EXTRAIT -

□ □ □ □

Enfant, Gilles Néron déménage sur la première Avenue et découvre le tramway, qui sera le fil conducteur de ce récit de sa jeunesse. Un incroyable témoignage.
Épisodes précédents:
L’avenue du tramway – Chapitre 1: Le déménagement
L’avenue du tramway – Chapitre 2: la machine à perche et la 1ere avenue
L’avenue du tramway – Chapitre 3: Jean Béliveau au Petit Colisée
L’avenue du tramway – Chapitre 4: L’Hôpital et le magasin de jouet
Quand mon oncle Wilfrid venait chez nous il ne prenait jamais le tramway, car il trouvait le taxi plus conforme à son niveau social et à ses moyens. Le frère aîné de mon père nous rendait souvent visite le dimanche. Il venait seul, car tante Adèle n’aimait pas descendre dans la basse-ville, c’était trop commun. Elle préférait dormir. Mon père avait l’habitude de dire que pour une fille de Charlevoix qui avait fait des choses à Détroit c’était péter plus haut que le trou. Je riais à chaque fois qu’il répétait cette expression parce que j’essayais d’imaginer l’odeur sous ses jupes qui descendaient jusqu’à terre.

□ □ □ □

APERÇU DES DONNÉES -
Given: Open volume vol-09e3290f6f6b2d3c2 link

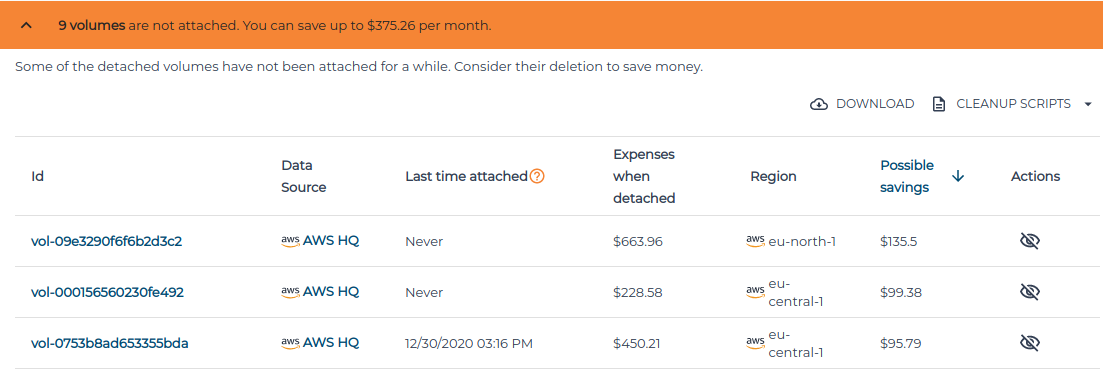Looking at the screenshot, I should 107,241.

□ □ □ □

CONSIGNE - D'après l'extrait, pourquoi l'oncle Wilfrid ne prenait-il jamais le tramway ? Seul l'extrait sert de source pour répondre.

RÉPONSE - Il trouvait le taxi plus conforme à son niveau social et à ses moyens.